▶ Stated goal:
Recast the lines of the material below as a numbered list, omitting any blank lines and leaving the pictures out of the list.

========================================

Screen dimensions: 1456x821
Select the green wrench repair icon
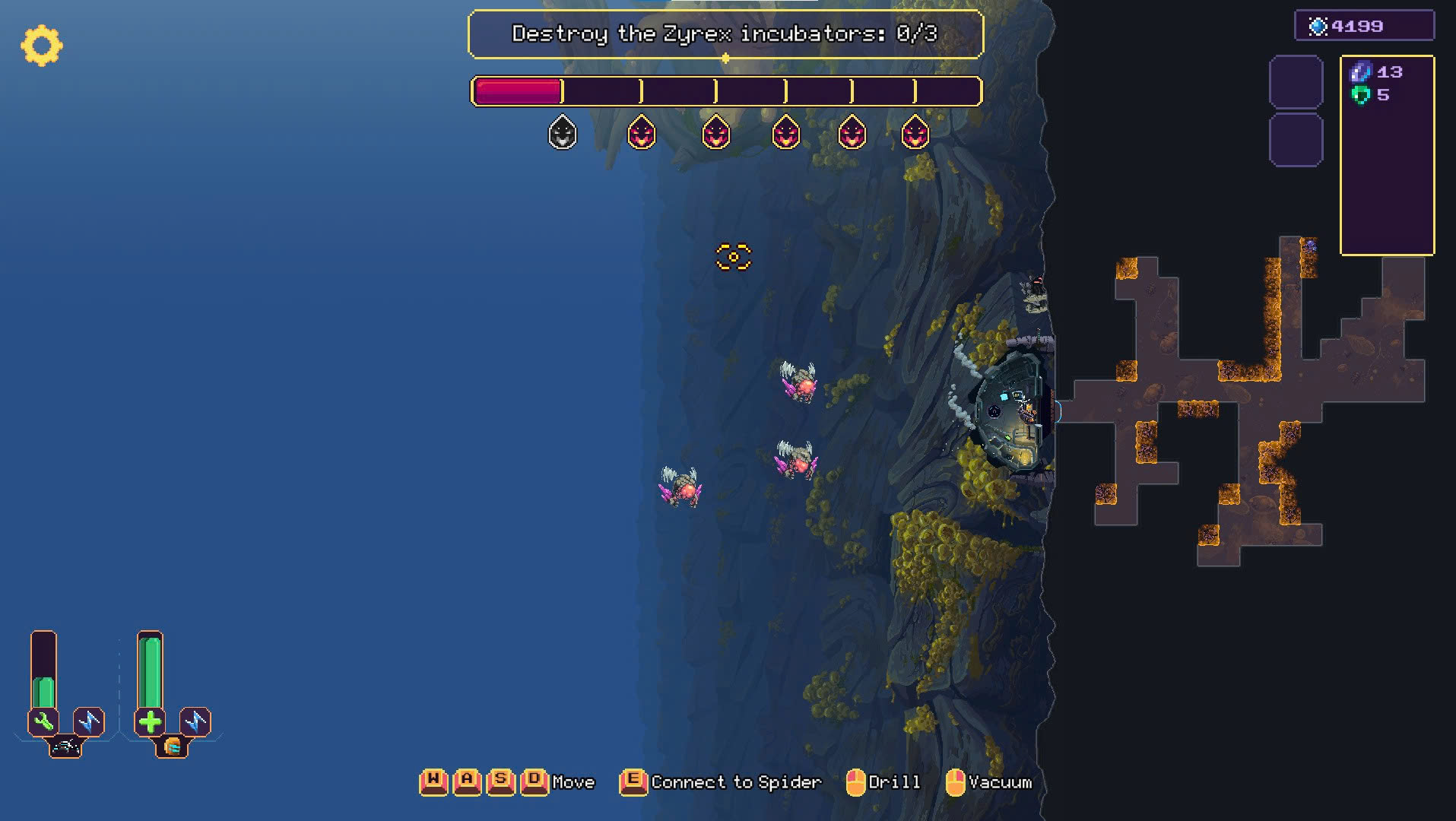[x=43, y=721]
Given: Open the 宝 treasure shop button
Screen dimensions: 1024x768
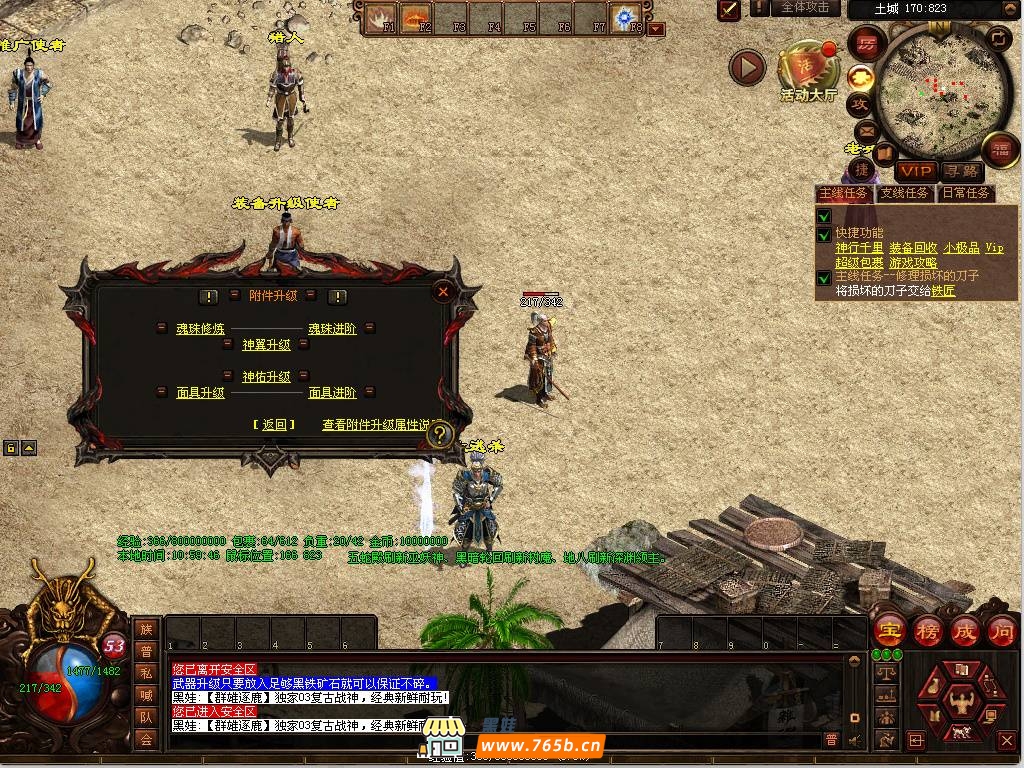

========================================

▶ Final answer:
1. Screen dimensions: 1456x821
2. Select the green wrench repair icon
3. [x=43, y=721]
4. Given: Open the 宝 treasure shop button
5. Screen dimensions: 1024x768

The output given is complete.